The MS off-label vs. licensed-innovator drug wars are about to get nasty. #ClinicSpeak #MSBlog #OffLabel
The study below summarises the off-label experience of using rituximab to treat both relapsing and progressive forms of MS in Sweden. An updated data set was presented at ECTRIMS to gasps from the audience. It is clear that anti-CD20 therapies are very effective DMTs, in both relapsing and progressive MS. These results are no surprise and back-up an enlarging data set on the efficacy of anti-CD20 therapies in MS.
Rituximab is about to come off-patent and there are several rituximab biosimilars waiting in the wings , with one already available in India. Off-label rituximab may therefore disrupt the MS market, particularly markets that are price sensitive. We tried to get NHS England to let us use rituximab in the NHS and they said no. The reason was that rituximab was not licensed for treating MS. It is clear that the NHS don't mind promoting and supporting the use of off-label drugs provided they are low cost and don't involve specialist commissioning, i.e. payment from central, rather than local, budgets. This is the NHS version of Catch-22! With the NHS on its knees you would expect them to embrace off-label drugs. I suspect they want to avoid any more high profile legal disputes with Pharma.
As you are aware we have included rituximab on our essential off-label DMT list and we continue to encourage neurologists in resource-poor settings to consider using rituximab in patients with highly-active MS. In wealthier, developed markets, the debate about high-cost innovator drugs is getting very heated. We are fortunate in the NHS to have NICE that assesses the cost-effectiveness of drugs and negotiates a very good deal of the NHS. In other countries, particularly the USA, this does not occur and drug price inflation has become a political issue. The USA is now subsidising international drug development and this position is unsustainable in the long-term.

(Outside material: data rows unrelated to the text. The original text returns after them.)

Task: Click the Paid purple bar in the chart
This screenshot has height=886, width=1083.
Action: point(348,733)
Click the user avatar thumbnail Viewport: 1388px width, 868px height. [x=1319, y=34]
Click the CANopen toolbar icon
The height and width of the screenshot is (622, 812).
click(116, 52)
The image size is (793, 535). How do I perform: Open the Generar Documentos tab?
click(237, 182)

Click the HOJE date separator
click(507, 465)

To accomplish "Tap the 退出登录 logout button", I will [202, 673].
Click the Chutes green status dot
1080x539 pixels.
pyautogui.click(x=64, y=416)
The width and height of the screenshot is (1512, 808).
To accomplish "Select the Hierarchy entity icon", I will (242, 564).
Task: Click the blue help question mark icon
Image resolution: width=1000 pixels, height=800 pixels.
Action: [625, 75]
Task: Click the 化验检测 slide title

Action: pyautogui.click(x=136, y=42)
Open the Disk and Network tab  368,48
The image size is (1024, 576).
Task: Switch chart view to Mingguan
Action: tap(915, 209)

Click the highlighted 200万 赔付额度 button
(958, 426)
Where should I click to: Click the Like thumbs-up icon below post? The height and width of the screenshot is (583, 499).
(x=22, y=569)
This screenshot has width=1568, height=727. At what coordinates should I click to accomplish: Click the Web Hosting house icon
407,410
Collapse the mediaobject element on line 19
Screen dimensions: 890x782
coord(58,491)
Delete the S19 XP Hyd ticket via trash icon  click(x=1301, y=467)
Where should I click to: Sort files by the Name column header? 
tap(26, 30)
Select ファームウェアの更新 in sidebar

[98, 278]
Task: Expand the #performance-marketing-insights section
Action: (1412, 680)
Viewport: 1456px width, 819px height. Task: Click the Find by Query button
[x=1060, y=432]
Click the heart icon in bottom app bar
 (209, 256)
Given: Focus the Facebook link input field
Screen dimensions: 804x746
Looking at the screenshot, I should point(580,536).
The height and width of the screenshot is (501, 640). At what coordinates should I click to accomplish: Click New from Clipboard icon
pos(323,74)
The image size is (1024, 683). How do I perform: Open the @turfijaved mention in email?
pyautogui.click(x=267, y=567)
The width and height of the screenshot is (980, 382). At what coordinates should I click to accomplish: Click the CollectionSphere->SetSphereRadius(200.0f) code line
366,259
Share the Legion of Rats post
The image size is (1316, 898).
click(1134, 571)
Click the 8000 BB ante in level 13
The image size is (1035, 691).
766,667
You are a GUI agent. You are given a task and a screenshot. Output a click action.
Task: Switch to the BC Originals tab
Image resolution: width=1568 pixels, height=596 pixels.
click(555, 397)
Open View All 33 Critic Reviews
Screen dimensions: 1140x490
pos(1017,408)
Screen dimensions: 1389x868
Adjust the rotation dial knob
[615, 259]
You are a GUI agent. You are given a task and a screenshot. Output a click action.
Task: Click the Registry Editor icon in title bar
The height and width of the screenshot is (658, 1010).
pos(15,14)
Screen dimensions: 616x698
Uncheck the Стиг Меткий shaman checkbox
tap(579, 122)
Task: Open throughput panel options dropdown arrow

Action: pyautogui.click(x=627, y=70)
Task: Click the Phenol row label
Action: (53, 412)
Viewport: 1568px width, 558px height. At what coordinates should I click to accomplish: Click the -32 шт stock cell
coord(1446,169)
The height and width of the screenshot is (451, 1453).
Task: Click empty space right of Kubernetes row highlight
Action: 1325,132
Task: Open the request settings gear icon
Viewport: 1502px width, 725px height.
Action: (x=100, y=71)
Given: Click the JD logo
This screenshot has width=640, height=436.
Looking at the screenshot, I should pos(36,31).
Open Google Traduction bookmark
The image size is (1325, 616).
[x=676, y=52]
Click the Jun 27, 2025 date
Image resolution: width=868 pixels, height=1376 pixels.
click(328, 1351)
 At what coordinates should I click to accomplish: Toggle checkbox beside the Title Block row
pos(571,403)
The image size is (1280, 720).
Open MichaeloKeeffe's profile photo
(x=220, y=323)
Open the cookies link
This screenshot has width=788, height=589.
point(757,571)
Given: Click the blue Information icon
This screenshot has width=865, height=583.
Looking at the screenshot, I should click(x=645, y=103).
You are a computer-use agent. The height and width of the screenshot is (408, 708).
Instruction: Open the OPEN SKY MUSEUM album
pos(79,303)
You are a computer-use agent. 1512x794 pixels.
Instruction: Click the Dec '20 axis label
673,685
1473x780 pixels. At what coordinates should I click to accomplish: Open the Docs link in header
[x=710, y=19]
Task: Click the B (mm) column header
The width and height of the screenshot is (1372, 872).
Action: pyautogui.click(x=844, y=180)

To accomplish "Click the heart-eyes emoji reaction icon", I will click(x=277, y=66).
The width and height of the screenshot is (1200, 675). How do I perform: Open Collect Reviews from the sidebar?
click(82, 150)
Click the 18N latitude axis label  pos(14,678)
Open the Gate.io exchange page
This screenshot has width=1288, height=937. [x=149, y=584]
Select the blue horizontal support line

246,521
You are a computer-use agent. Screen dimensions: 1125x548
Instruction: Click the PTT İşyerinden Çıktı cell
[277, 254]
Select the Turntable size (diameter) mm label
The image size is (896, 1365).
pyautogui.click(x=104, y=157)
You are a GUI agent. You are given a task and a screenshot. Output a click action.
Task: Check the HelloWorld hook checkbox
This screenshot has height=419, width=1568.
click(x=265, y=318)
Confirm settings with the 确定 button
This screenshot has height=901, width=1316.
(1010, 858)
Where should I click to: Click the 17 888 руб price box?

For people with MS the good news is that the ocrelizumab, a follow-on from rituximab, should be licensed in the major markets within the next 12-24 months. Ocrelizumab has several advantages over rituximab, the main one being that it is less immunogenic than rituximab with a very low anti-drug antibody rate. An interesting question will arise is whether or not these advantages will change prescribing habits in countries such as Sweden and the USA.
OBJECTIVE: To investigate the safety and efficacy of rituximab in multiple sclerosis (MS).
METHODS: In this retrospective uncontrolled observational multicenter study, off-label rituximab-treated patients with MS were identified through the Swedish MS register. Outcome data were collected from the MS register and medical charts. Adverse events (AEs) grades 2-5 according to the Common Terminology Criteria for Adverse Events were recorded.
RESULTS: A total of 822 rituximab-treated patients with MS were identified: 557 relapsing-remitting MS (RRMS), 198 secondary progressive MS (SPMS), and 67 primary progressive MS (PPMS). At baseline, 26.2% had contrast-enhancing lesions (CELs). Patients were treated with 500 or 1,000 mg rituximab IV every 6-12 months, during a mean 21.8 (SD 14.3) months. During treatment, the annualized relapse rates were 0.044 (RRMS), 0.038 (SPMS), and 0.015 (PPMS), and 4.6% of patients displayed CELs. Median Expanded Disability Status Scale remained unchanged in RRMS (p = 0.42) and increased by 0.5 and 1.0 in SPMS and PPMS, respectively (p = 0.10 and 0.25). Infusion-related AEs occurred during 7.8% of infusions and most were mild. A total of 89 AEs grades ≥2 (of which 76 infections) were recorded in 72 patients. No case of progressive multifocal leukoencephalopathy was detected.
CONCLUSIONS: This is the largest cohort of patients with MS treated with rituximab reported so far. The safety, clinical, and MRI findings in this heterogeneous real-world cohort treated with different doses of rituximab were similar to those reported in previous randomized controlled trials on B-cell depletion therapy in MS.